-- begin DATA FOR PROCESSING --
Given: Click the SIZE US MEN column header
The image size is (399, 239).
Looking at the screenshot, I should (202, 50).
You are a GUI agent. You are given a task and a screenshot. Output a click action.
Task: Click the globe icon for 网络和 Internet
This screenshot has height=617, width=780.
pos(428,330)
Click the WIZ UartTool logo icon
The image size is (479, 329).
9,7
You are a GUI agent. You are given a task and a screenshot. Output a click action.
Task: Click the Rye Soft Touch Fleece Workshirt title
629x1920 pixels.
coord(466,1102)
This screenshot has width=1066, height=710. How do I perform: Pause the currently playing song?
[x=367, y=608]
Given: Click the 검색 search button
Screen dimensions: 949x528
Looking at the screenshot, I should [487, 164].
-- end DATA FOR PROCESSING --
-- begin DATA FOR PROCESSING --
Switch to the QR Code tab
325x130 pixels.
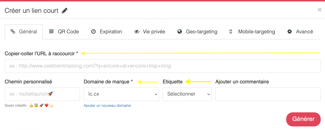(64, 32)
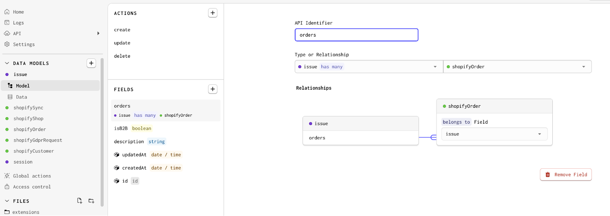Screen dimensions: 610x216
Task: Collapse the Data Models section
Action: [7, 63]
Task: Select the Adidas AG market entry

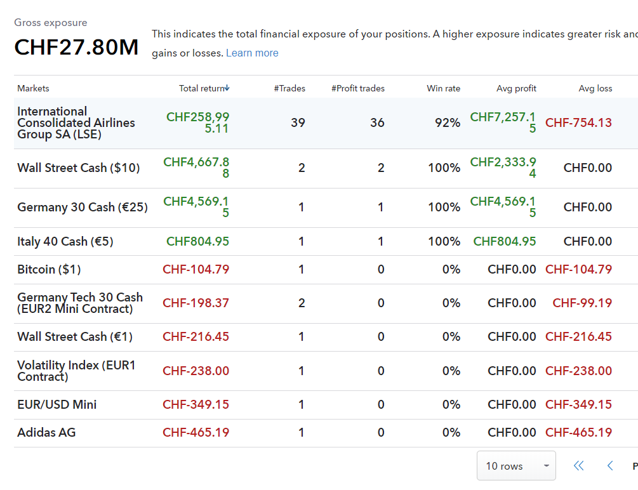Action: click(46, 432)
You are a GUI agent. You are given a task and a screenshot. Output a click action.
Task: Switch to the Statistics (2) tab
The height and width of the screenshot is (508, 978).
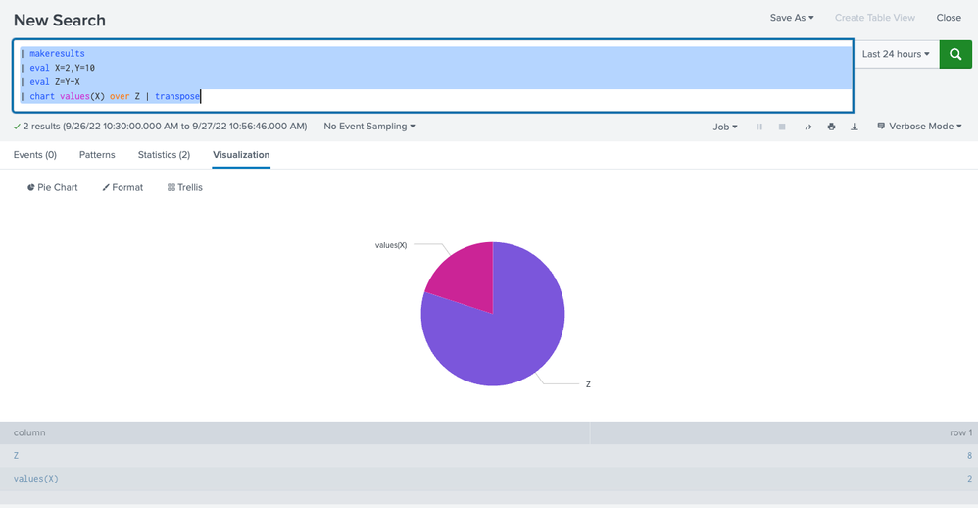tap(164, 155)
-- end DATA FOR PROCESSING --
DIRECTIONS => Return the lines from the one containing "Task: Select the Adidas AG market entry" through the one containing "tap(164, 155)", inclusive, copied exactly. Leave out the pictures.

THE RESULT =>
Task: Select the Adidas AG market entry

Action: click(46, 432)
You are a GUI agent. You are given a task and a screenshot. Output a click action.
Task: Switch to the Statistics (2) tab
The height and width of the screenshot is (508, 978).
tap(164, 155)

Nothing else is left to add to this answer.